Die CDU ist der Kanzlerin stets ohne Wenn und Aber gefolgt. Fällt der Union jetzt das "System Merkel" auf die Füße? 

Viele Funktionäre der Partei haben sich zu lange vom Ruf der Macht verlocken lassen und sind deshalb Frau Merkel willig und beinahe blind gefolgt, ohne deren Politikansatz des Machterhalts um jeden Preis in Frage zu stellen. Merkel hat es zwar geschafft, die SPD über etliche Jahre klein zu halten, indem die CDU immer mehr Positionen der Sozialdemokraten übernommen hat. Dieser Erfolg ist aber teuer erkauft worden. Die Kanzlerin hat mit der Aufgabe von christdemokratischen Positionen das Sinken der Union in der Wählergunst um gut zehn Prozentpunkte und die Entstehung der AfD zu verantworten.  

Geht es in der Politik nicht immer um Machterhalt?

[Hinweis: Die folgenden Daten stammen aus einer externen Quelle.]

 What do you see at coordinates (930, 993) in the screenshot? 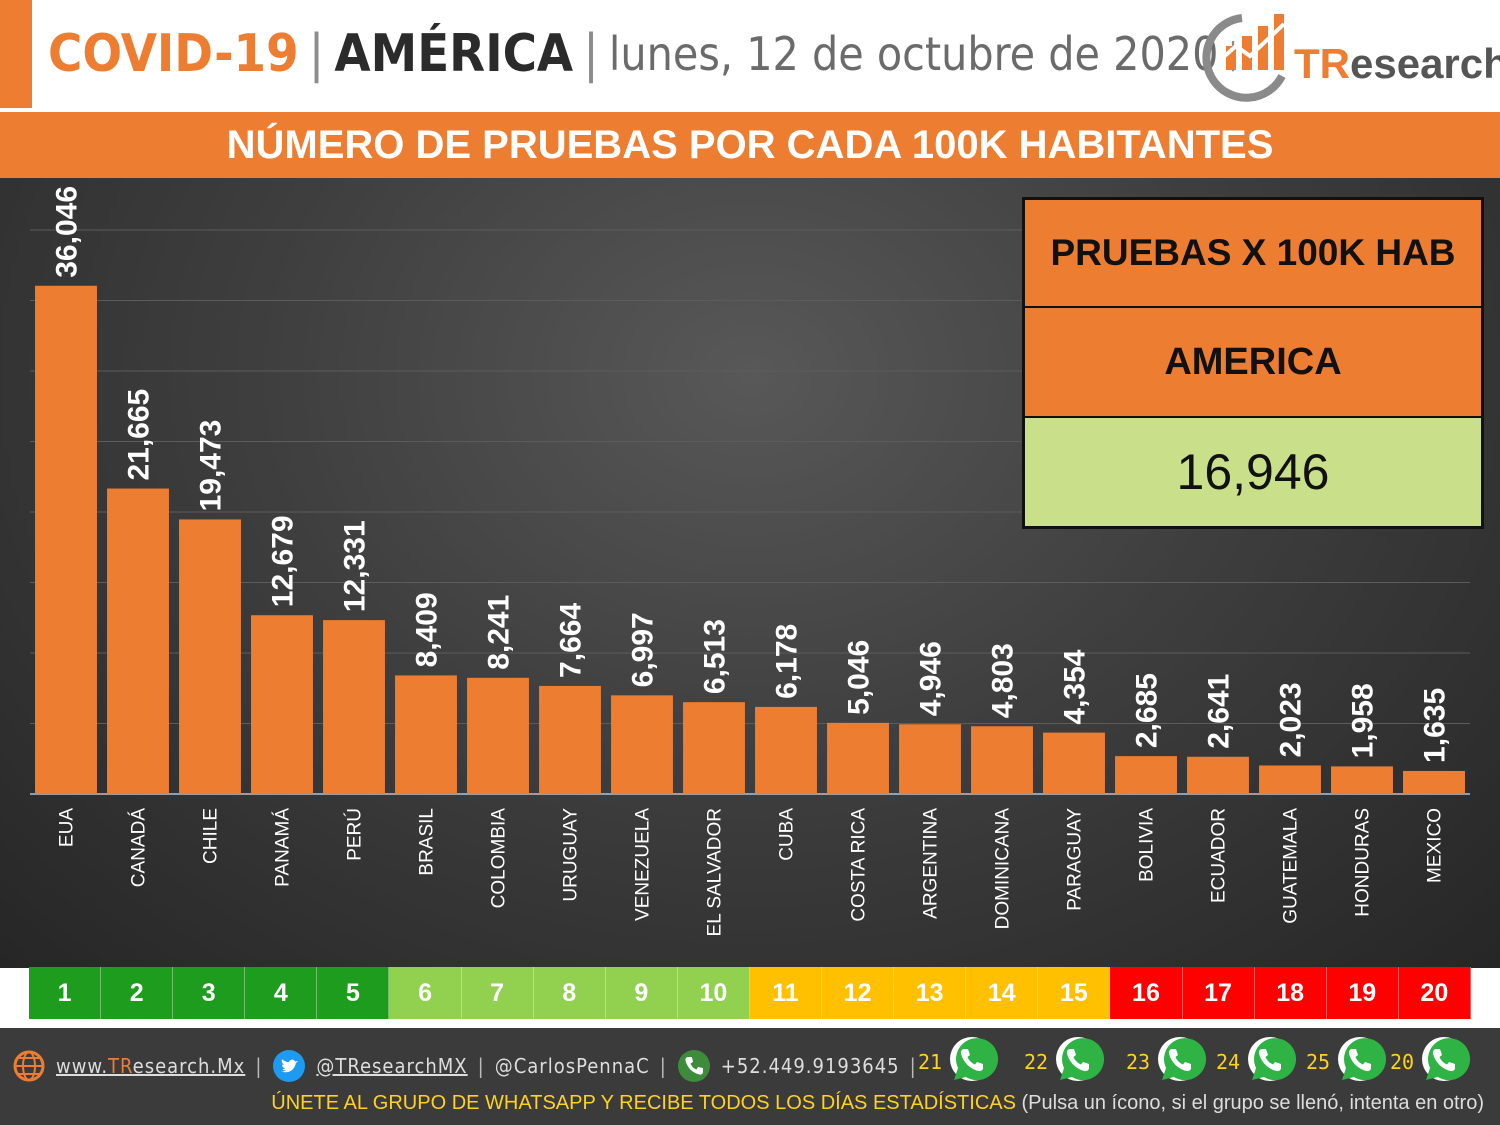
I see `rank-cell: 13` at bounding box center [930, 993].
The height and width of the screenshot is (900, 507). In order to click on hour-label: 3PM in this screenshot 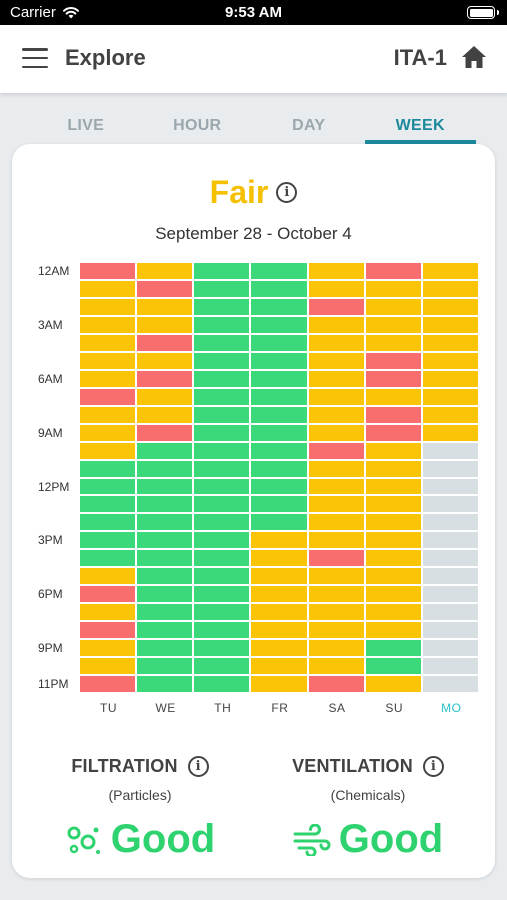, I will do `click(50, 540)`.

Auf keinen Fall um jeden Preis. Entscheidend sind die Inhalte und Ziele, die eine Partei vertritt, um das Land voran zu bringen. Hier hat die Kanzlerin kaum etwas erreicht oder sogar noch Probleme geschaffen, wenn man an die missglückte Energiewende, die Bundeswehr, die langsame Digitalisierung oder die Asylpolitik denkt. Trotz jahrelang sprudelnder Einnahmen für die Staatskasse sind die Steuern nicht gesenkt worden. Dass sich fast nichts bewegt hat, liegt an einer Politik, die allein auf Machterhalt abzielte. Viele Funktionäre der Union haben sich zu lange davon blenden lassen. Das rächt sich jetzt. Es wird noch lange dauern, bis die Last abgetragen ist und nur funktionieren, wenn die Union wieder als Partei der Freiheit und Sicherheit wahrgenommen wird, wie es die Werteunion fordert.